Anonyme, Domingo, Enero 29, 2006 - 22:42

Arsenal-express

C'est en fin de semaine prochaine qu'aura lieu, à Montréal, le congrès de fondation du nouveau parti dit "de gauche", issu de la fusion entre le mouvement Option citoyenne (OC) et l'Union des forces progressistes (UFP). Il s'agit évidemment d'un événement fort attendu par tous ceux et toutes celles qui s'agitent depuis déjà pas mal d'années sur l'encombré marché des "alternatives".

Depuis 25 ans au moins, plusieurs tentatives ont été entreprises dans le but de mettre sur pied ce qui devait apparaître comme L'Alternative (l'unique, la vraie): du Rassemblement pour le socialisme jusqu'à l'UFP actuelle, en passant par le Mouvement socialiste de Marcel Pépin, le NPD-Québec (devenu par la suite le "Parti de la démocratie socialiste") et le Rassemblement pour l'alternative politique (le RAP), toutes ces tentatives ont lamentablement échoué, sans exception aucune.

Cette fois-ci, le nouveau parti semble susciter une curiosité certaine, qui tient pour une large part à la personnalité de celle qui le dirigera d'une main de fer, Françoise David. Ex-militante du défunt groupe marxiste-léniniste En Lutte! (décidément, on en trouve partout de ces transfuges-là!) et surtout, ex-présidente de la Fédération des femmes du Québec et organisatrice principale de la Marche mondiale des femmes, Françoise David incarne en effet on ne peut mieux le côté louvoyant de la gauche officielle québécoise.

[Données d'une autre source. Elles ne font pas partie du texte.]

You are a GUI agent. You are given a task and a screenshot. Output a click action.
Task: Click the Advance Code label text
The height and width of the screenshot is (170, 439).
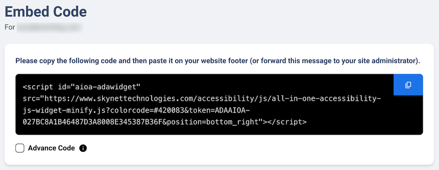click(x=51, y=148)
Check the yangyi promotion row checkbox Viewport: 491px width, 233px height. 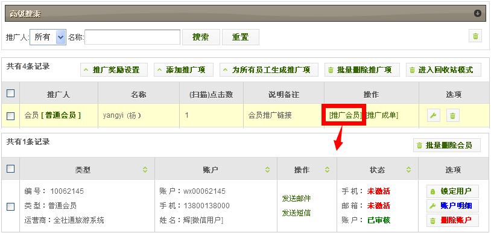point(11,116)
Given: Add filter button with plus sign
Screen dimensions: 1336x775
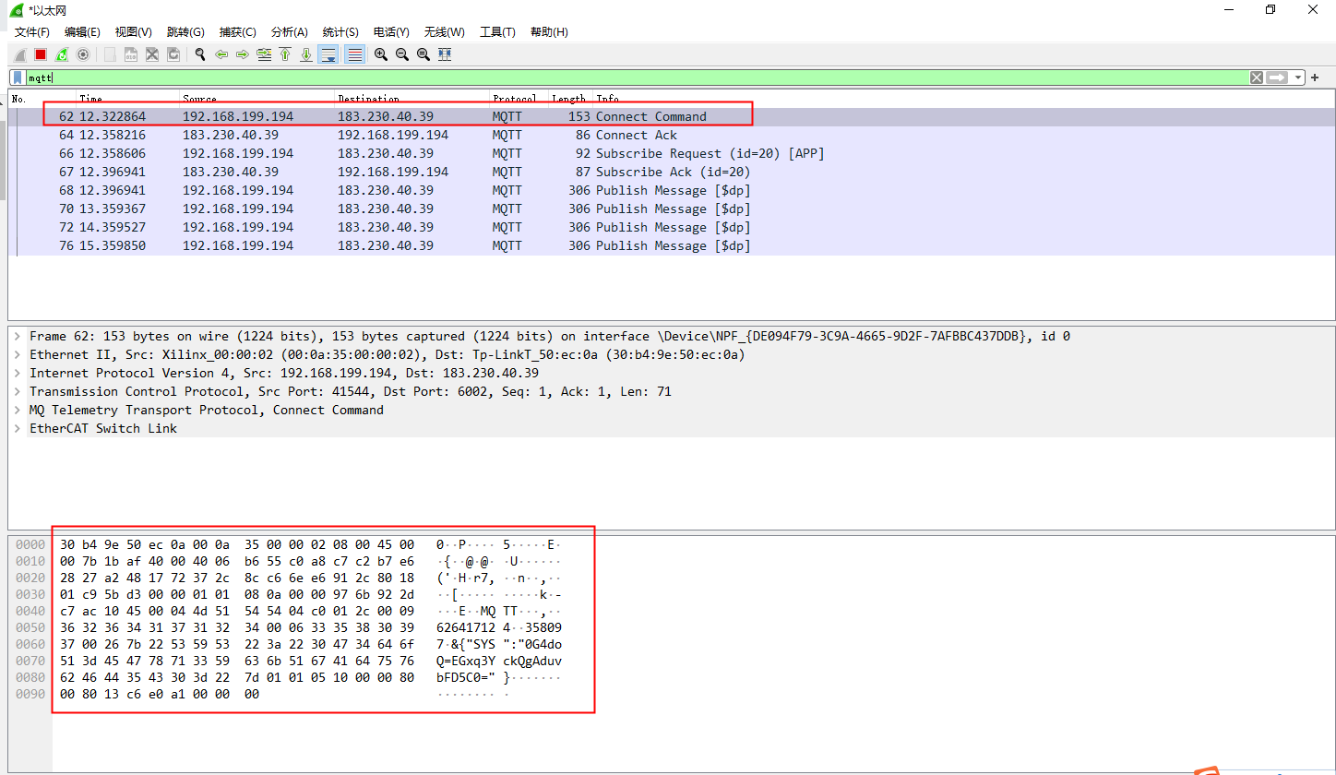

Adepte de la langue de bois et des réponses vagues à souhait, la porte-parole d'Option citoyenne a habilement réussi, jusqu'à ce jour, à faire plaisir à tout le monde et à son père et à éviter toute controverse. Cette situation confortable, voire idyllique, risque toutefois de changer du tout au tout, dans la mesure où son nouveau parti prétendra à l'exercice du pouvoir.

Ce côté louvoyant et foncièrement opportuniste, qui caractérise le parcours sinueux de Françoise David, aura également marqué toute la démarche ayant conduit à la fusion entre Option citoyenne et l'UFP. Celle-ci, bien que jouissant d'une base militante et de capacités organisationnelles bien plus grandes que le mouvement éparpillé et diffus dirigé par "tantine", s'est fait littéralement happer, au terme d'un processus auquel elle a été contrainte de se soumettre, au risque de se voir tout bonnement laissée de côté: en témoigne, notamment, le fait qu'il a déjà été convenu entre les deux groupes que la "responsable à la présidence" qui dirigera le nouveau parti (modernisation du discours oblige, c'est ainsi qu'on désignera le président ou la présidente!) sera obligatoirement... une femme d'Option citoyenne (tiens, tiens!).

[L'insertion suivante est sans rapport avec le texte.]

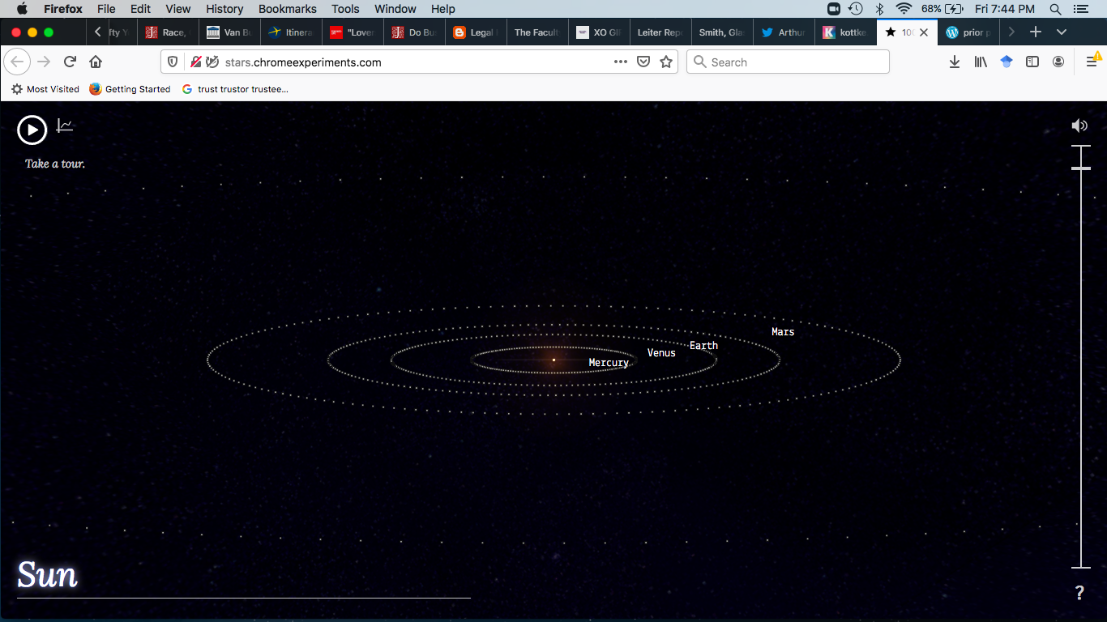The image size is (1107, 622).
Task: Open the Bookmarks menu in the menu bar
Action: tap(287, 9)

Plutôt que de débattre ouvertement des positions respectives des deux groupes, qui divergent sur bon nombre de questions (Françoise David a déjà dit de l'UFP que sa plate-forme "manquait de fil conducteur et d'une orientation claire" et que son langage, son discours et son fonctionnement lui paraissaient "rébarbatifs"), on a choisi de faire l'unité autour du plus petit dénominateur commun, qui correspond pour l'essentiel à la "vision" défendue par Option citoyenne (c'est ainsi qu'on appelle un programme ou une plate-forme, dans la novlangue inventée par ce groupe).

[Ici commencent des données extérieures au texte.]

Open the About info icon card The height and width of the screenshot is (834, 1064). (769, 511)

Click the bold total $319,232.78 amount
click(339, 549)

Le congrès du week-end prochain sera appelé à discuter de la déclaration de principes qui fondera l'activité du nouveau parti, à adopter des statuts et à lui choisir un nom. Nous disons bien discuter de la déclaration de principes, car selon l'entente entre les deux partis, celle-ci ne sera pas soumise au vote. Tout au plus le congrès sera-t-il appelé à voter sur une proposition à l'effet qu'il "fasse siennes les grandes orientations de ce document et mandate le Comité de coordination national pour adopter et publier la version définitive en s'inspirant des travaux du présent congrès": sans doute est-ce là ce que ses dirigeantes et dirigeants entendent par faire de la politique autrement!

Cette déclaration de principes a été préparée et modifiée par le Comité de négociation entre l'UFP et Option citoyenne, qui a écarté d'office la majorité des amendements proposés par les membres individuels et les organisations de base des deux groupes, prétextant, dans la plupart des cas, qu'ils "débordaient des ententes négociées entre les deux organisations". À quoi bon tenir un congrès, alors, si tout se décide en vase clos, entre dirigeantes et dirigeants?

Un exemple d'amendement ayant été rejeté par le Comité de négociation UFP-OC est celui qu'a proposé l'UFP de la circonscription de Gouin, à Montréal, prévoyant que la plate-forme et le programme (à venir) du nouveau parti devront "s'inspirer des valeurs socialistes et progressistes qui ont jalonné l'histoire du mouvement ouvrier, étudiant et communautaire". Cet amendement a été rejeté pour la raison indiquée plus haut, mais aussi parce que "l'allusion au socialisme n'existe pas dans les textes fondateurs des deux organisations" (sic).

Que dire alors d'un "parti de gauche" qui n'est même pas prêt, ne serait-ce qu'à "faire allusion" au projet social porté depuis plus de 150 ans par le mouvement ouvrier international? Il est vrai que quand on lit la déclaration de principes adoptée conjointement par les dirigeantEs des deux groupes, on peut voir tout de suite que le parti qui sera créé le week-end prochain ne sera rien de plus qu'un PQ numéro deux, i.e. un instrument de défense de l'État capitaliste et de promotion de la collaboration de classes.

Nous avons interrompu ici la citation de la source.